Le roman de Boddah de Nicolas Otéro – Glénat (2015)

Tout commence avec l’apogée d’un album, Nervermind, qui vient « baiser » Michael Jackson dans les charts pour prendre la première place des ventes. Le ton est donné et dans le monde déglingué dans lequel ils évoluent, les Nirvana commencent à prendre conscience qu’un truc nouveau s’offre à eux. Au sein du groupe Kurt plane dans un monde parallèle, un univers où les possibles portent d’autres noms et dans lequel Courtney et la drogue viendront perturber un destin si mal tracé. Partout où il se produit, aux quatre coins du monde, Kurt est accompagné de Boddah, son double, l’homme qui le suit depuis toujours, celui qui le tempère, le rappelle à de vieux souvenirs mais pourraient tout aussi bien le conduire vers des horizons encore plus sombres que ceux qu’il aperçoit déjà. Un entre-deux monde dans lesquels il planera régulièrement…
Plonger dans la brève vie d’un chanteur comme le fut Kurt Cobain n’est pas mince affaire. Il faut d’abord dégrossir les bordures d’un tel destin pour ne garder que le substrat, la sève qui seule pourra permettre de prendre conscience de ce que fut la vie de l’homme placé derrière la bannière du mythe. Il faut accepter ensuite de reprendre dans les grandes lignes ce que l’on a pu savoir de sa double dépendance à la drogue et à sa muse Courtney Love. Ajouter un peu de cette ambiance des années 90 faite de groupies surexcitées, de défiance d’une société qui ne semble pas pouvoir mener tout le monde jusqu’à bon port et mixer le tout. Cela donne cet opus proposé par Nicolas Otéro, un album qui passe comme un single joué à fond la caisse, sans ruptures ni baisse de rythme, un récit qui nous happe dès les premières planches pour nous emporter dans son monde et ne plus nous lâcher. C’est parfois dur, décousu, un peu trop furieux (ou pas assez), mais surtout plein de cette vie que le chanteur a croqué jusqu’à se brûler. On ressent la dépendance de l’homme, son ultra-sensibilité, sa face cachée représentée par Boddah en personne, cet autre Kurt niché dans les abymes de l’âme et qui servira de balancier sur le fil tendu et ténu de la raison. On ressent enfin la rage, le gâchis et cette envie de briser les codes, de crier une liberté qui finalement n’est que simple mirage. Un mirage placé en plein désert et qui repousse toujours plus loin la soif, jusqu’à perdre conscience.

DONNÉES EXTRAITES
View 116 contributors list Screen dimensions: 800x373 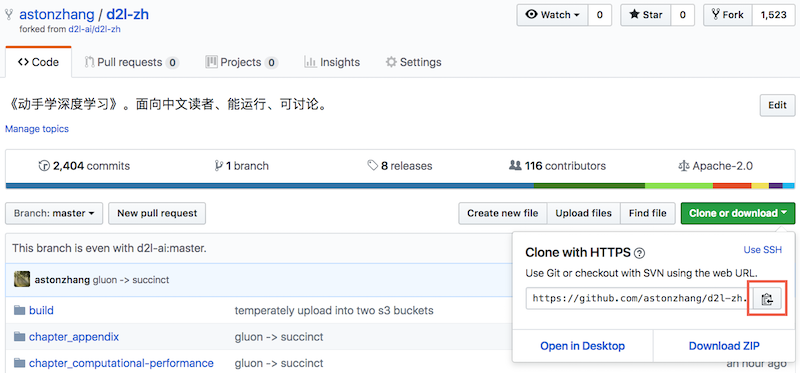coord(557,166)
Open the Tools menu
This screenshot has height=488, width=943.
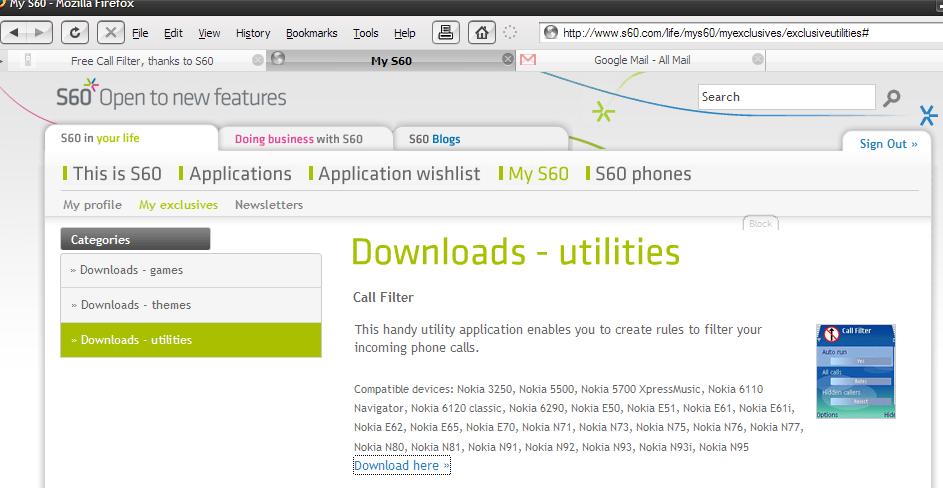(366, 33)
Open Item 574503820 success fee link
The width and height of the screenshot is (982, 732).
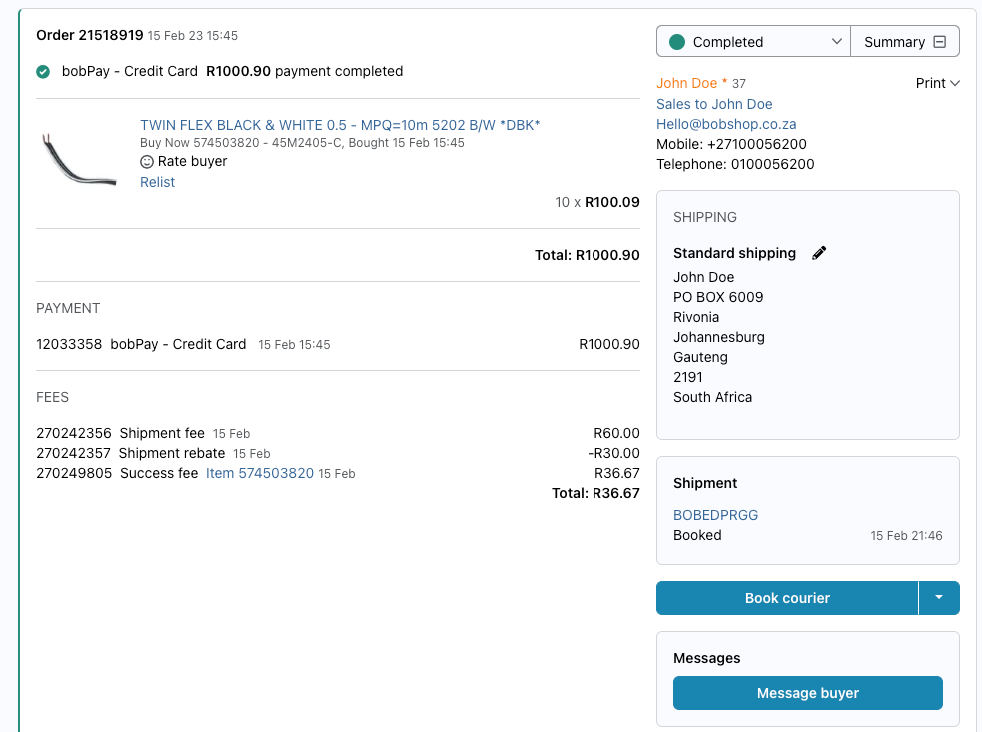260,473
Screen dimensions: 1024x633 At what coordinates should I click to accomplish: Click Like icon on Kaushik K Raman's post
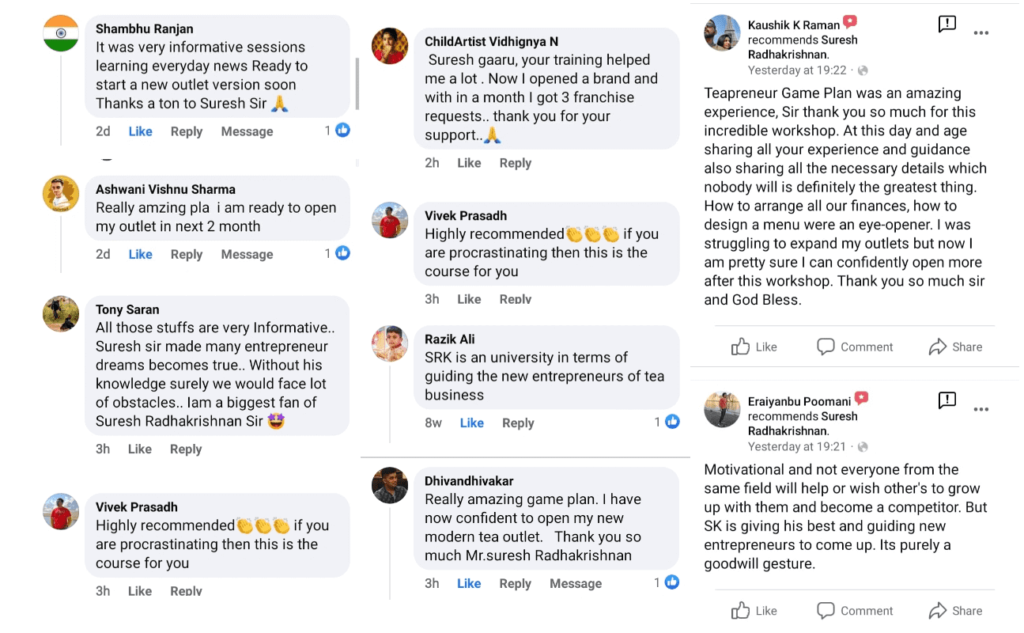pyautogui.click(x=741, y=347)
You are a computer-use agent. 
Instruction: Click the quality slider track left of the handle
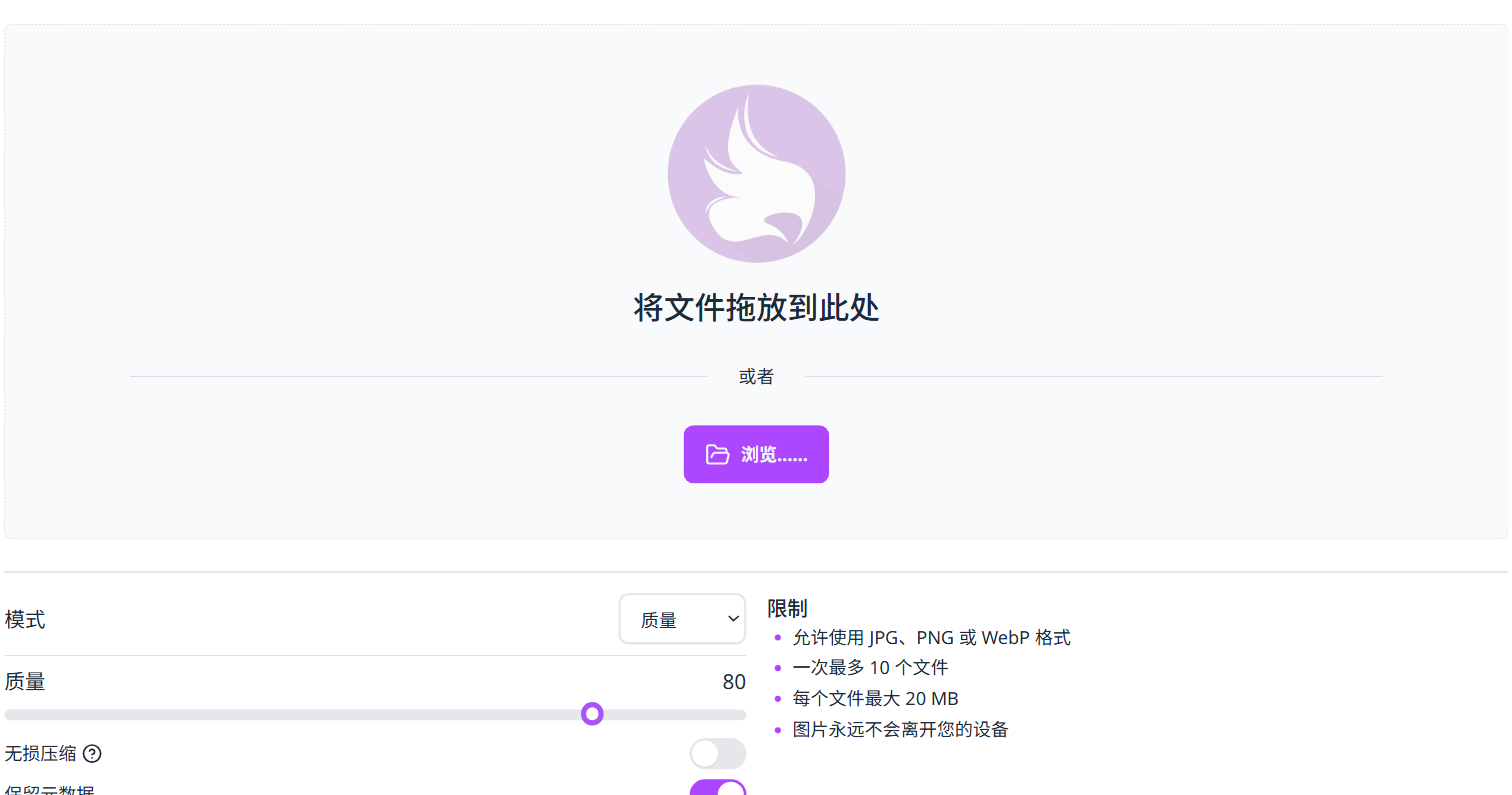pos(293,715)
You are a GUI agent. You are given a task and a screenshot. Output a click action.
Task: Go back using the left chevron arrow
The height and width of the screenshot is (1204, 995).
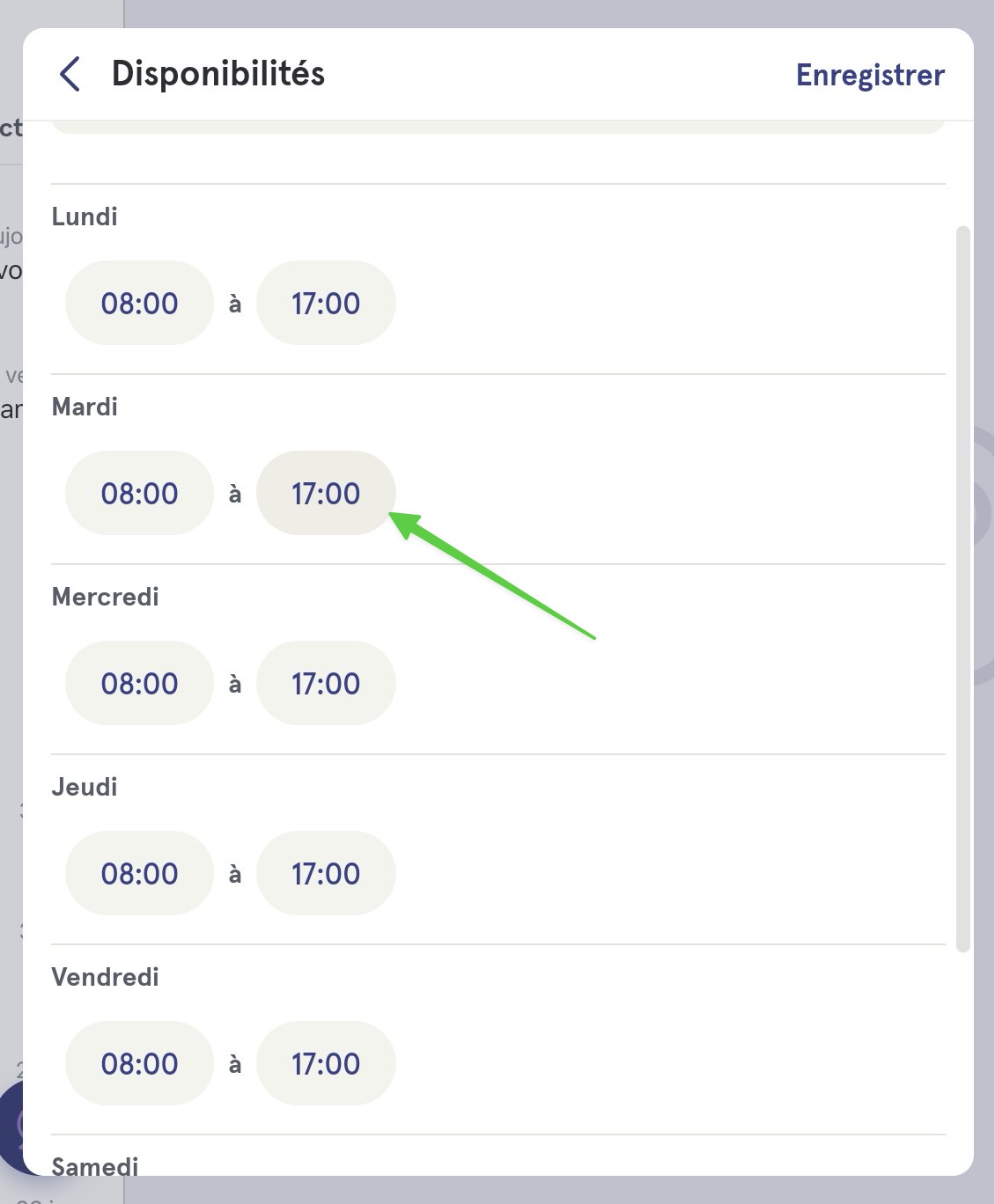tap(70, 74)
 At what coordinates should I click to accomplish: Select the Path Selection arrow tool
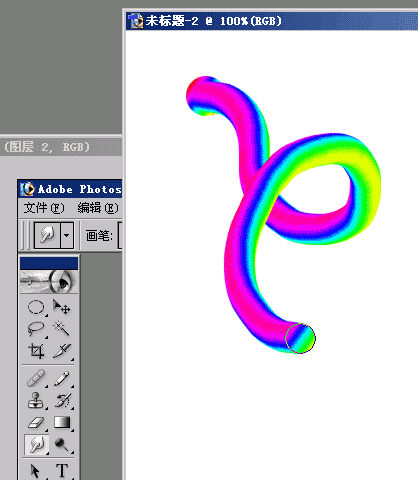click(35, 471)
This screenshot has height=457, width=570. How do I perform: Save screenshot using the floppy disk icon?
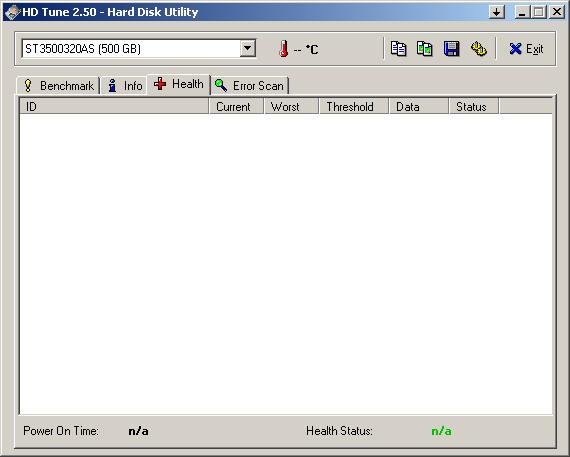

CONSIGNE DONNÉE
Dans la critique du roman de Boddah, qui accompagne Kurt partout où il se produit, et que représente ce personnage pour lui ?

RÉPONSE ATTENDUE
C'est Boddah, son double, l'homme qui le suit depuis toujours.